3.2.2 Comparisons of maps for changes in young ratio and distribution

In this section, we will be comparing the maps generated for both young ratio and young distribution in 2017 and 2020 respectively.

young_ratio_map_2017 <- tm_shape(mpsz_filtered_2017_1)+
  tm_layout(main.title = "Distribution of Young Ratio in 2017",
            main.title.position = "center",
            main.title.size = 1,
            legend.height = 0.45, 
            legend.width = 0.35,
            legend.outside = FALSE,
            legend.position = c("right", "bottom"),
            frame = FALSE) +
  tm_fill("YOUNGRATIO",
          style = "quantile",
          palette = "Greens",
          title = "Ratio of Young") +
  tm_borders(alpha = 0.5)
young_ratio_map_2019 <-tm_shape(mpsz_filtered_2019_1)+
  tm_layout(main.title = "Distribution of Young Ratio in 2019",
            main.title.position = "center",
            main.title.size = 1,
            legend.height = 0.45, 
            legend.width = 0.35,
            legend.outside = FALSE,
            legend.position = c("right", "bottom"),
            frame = FALSE) +
  tm_fill("YOUNGRATIO",
          style = "quantile",
          palette = "Greens",
          title = "Ratio of Young") +
  tm_borders(alpha = 0.5)

Ratio of Young by Planning Subzone in 2017 and 2019 Map Comparisons

tmap_arrange(young_ratio_map_2017,young_ratio_map_2019)

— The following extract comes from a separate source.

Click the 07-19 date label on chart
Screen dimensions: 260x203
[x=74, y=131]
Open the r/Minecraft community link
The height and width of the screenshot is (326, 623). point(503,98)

From the 2 maps above, you can see that the distribution of young ratio is not even across the island. Some of the subzones have a change in ratio of young to total residents while other some subzone remains the same as in 2017. The changes in subzone usually affects the neighbouring subzone as it can be seen that usually when a subzone’s distribution decreases, the neighbouring subzone distribution increases, likewise when one increases the other decreases. There are also subzones that are not filled as these areas are usually occupied by forests or water bodies such as reservoirs.

young_map_2017 <- tm_shape(mpsz_filtered_2017_1)+
  tm_layout(main.title = "Distribution of Young in 2017",
            main.title.position = "center",
            main.title.size = 1,
            legend.height = 0.45, 
            legend.width = 0.35,
            legend.outside = FALSE,
            legend.position = c("right", "bottom"),
            frame = FALSE) +
  tm_fill("YOUNG",
          style = "quantile",
          palette = "Greens",
          title = "Number of Young") +
  tm_borders(alpha = 0.5)
young_map_2019 <- tm_shape(mpsz_filtered_2019_1)+
  tm_layout(main.title = "Distribution of Young in 2019",
            main.title.position = "center",
            main.title.size = 1,
            legend.height = 0.45, 
            legend.width = 0.35,
            legend.outside = FALSE,
            legend.position = c("right", "bottom"),
            frame = FALSE) +
  tm_fill("YOUNG",
          style = "quantile",
          palette = "Greens",
          title = "Number of Young") +
  tm_borders(alpha = 0.5)

Distribution of Young by Planning Subzone in 2017 and 2019 Map Comparisons

tmap_arrange(young_map_2017,young_map_2019)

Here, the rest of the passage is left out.